Below are records to transcribe in full and unchanged; omit every picture.

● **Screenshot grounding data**

+-------+

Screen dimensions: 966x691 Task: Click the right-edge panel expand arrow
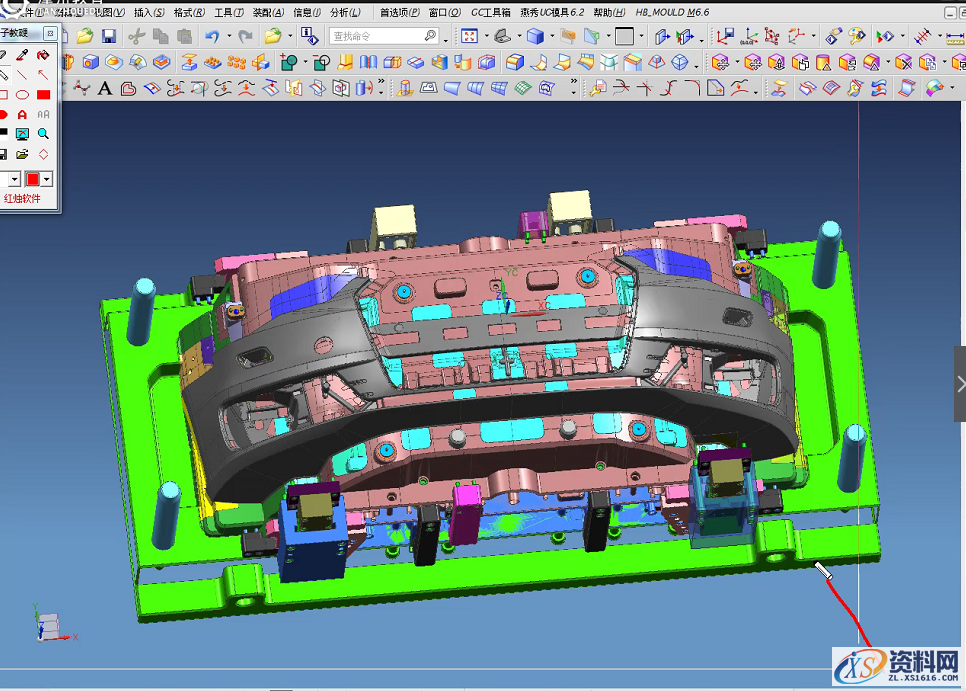tap(960, 384)
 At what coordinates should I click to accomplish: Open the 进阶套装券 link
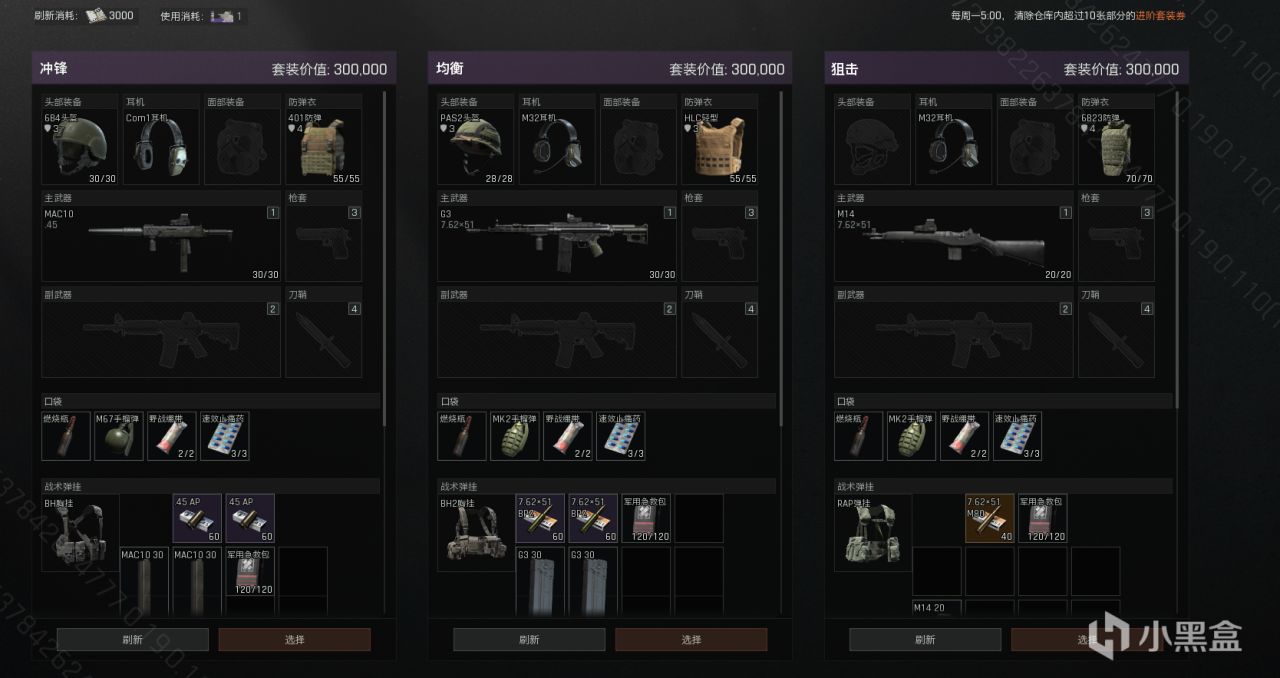coord(1162,16)
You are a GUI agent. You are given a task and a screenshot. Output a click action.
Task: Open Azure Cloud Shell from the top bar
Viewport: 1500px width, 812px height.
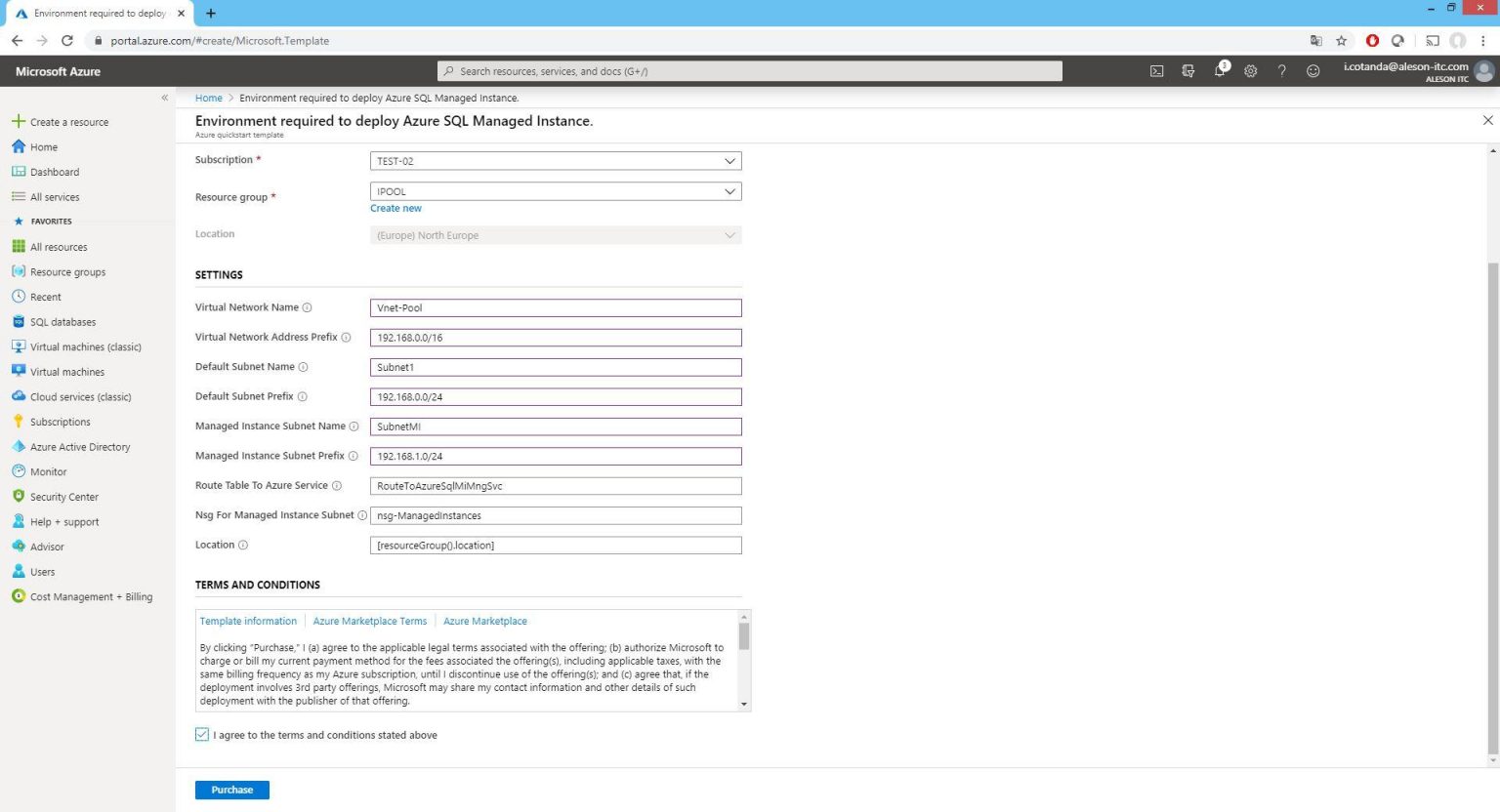pos(1156,70)
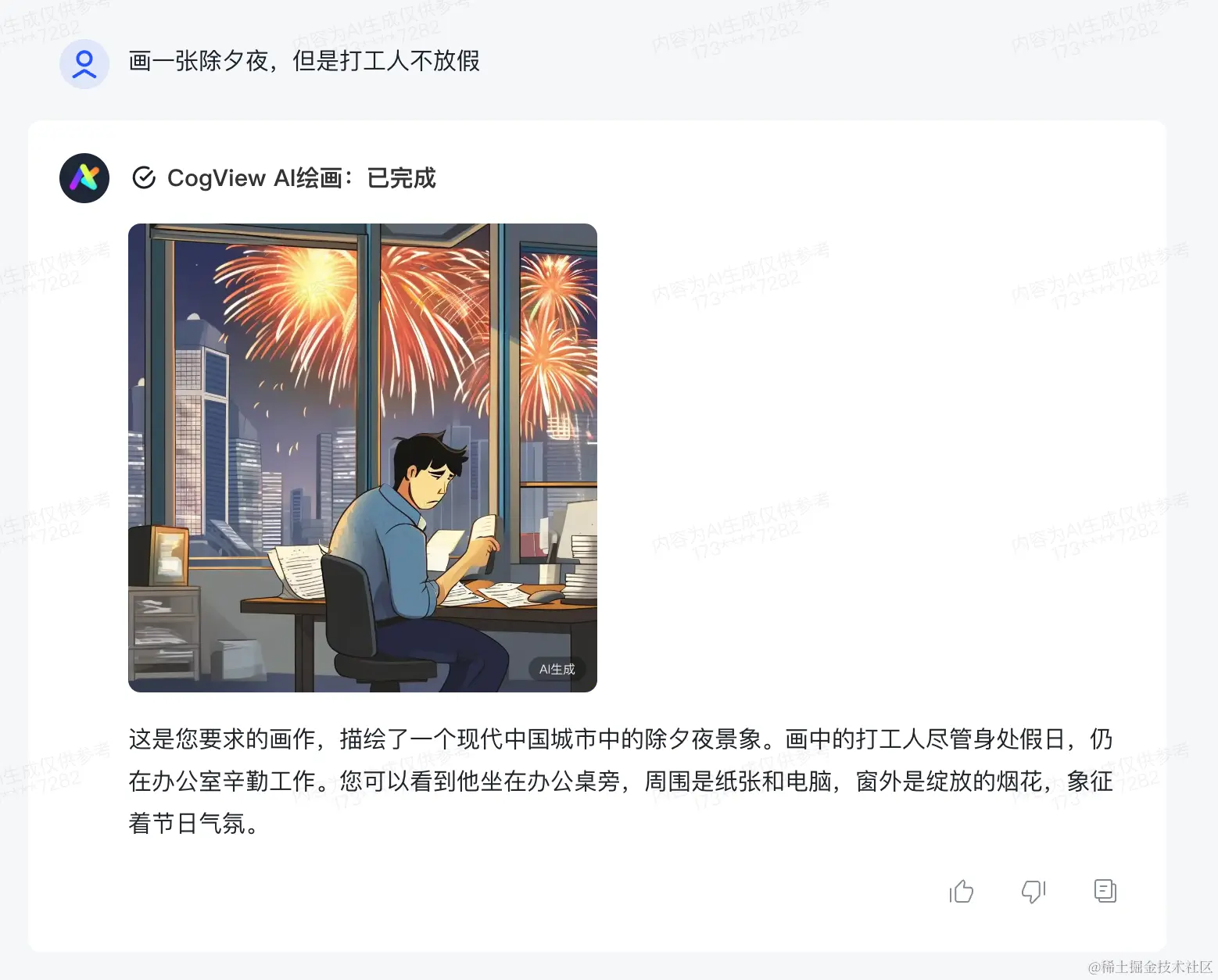
Task: Click the user avatar icon beside the prompt
Action: (x=84, y=63)
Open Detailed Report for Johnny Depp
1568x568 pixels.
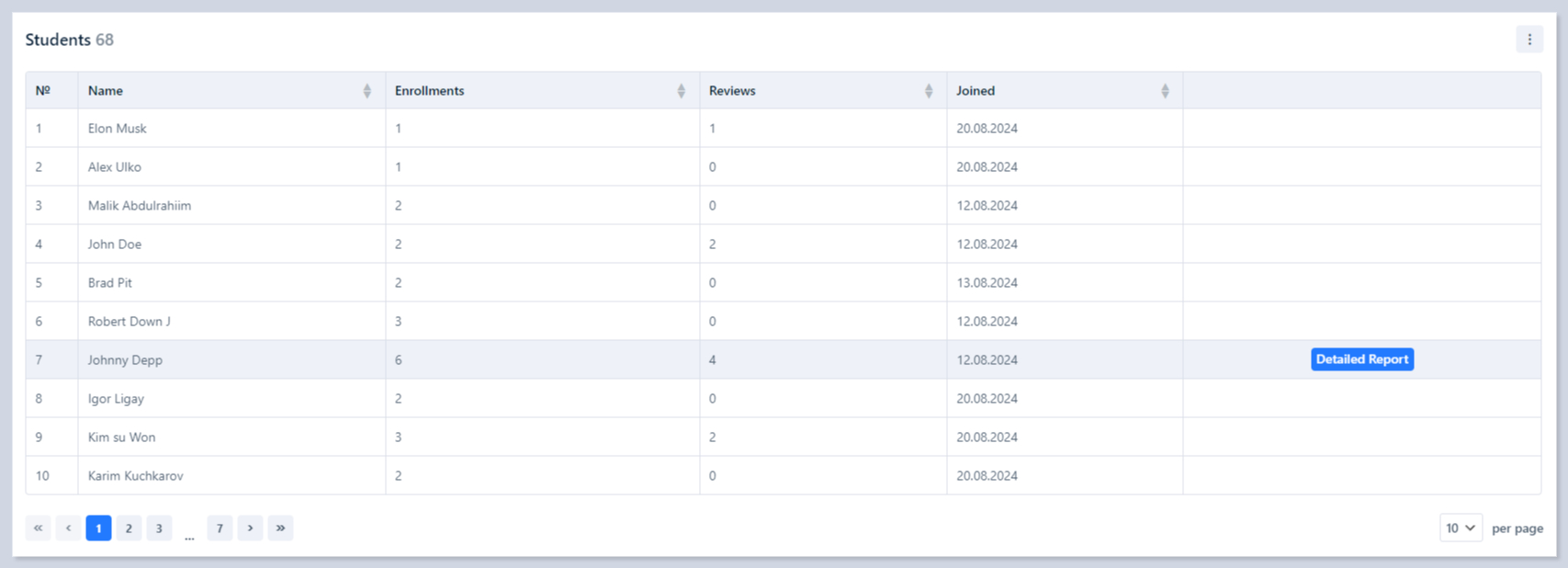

+-------+

● **Exercise answer**
Screen dimensions: 966x691 Task: Click the right-edge panel expand arrow
tap(960, 384)
 At what coordinates should I click to accomplish: Open the 进阶套装券 link
coord(1162,16)
You are a GUI agent. You are given a task and a screenshot. Output a click action.
Task: Open Azure Cloud Shell from the top bar
Viewport: 1500px width, 812px height.
pos(1156,70)
Task: Click the user avatar icon beside the prompt
Action: (x=84, y=63)
Open Detailed Report for Johnny Depp
1568x568 pixels.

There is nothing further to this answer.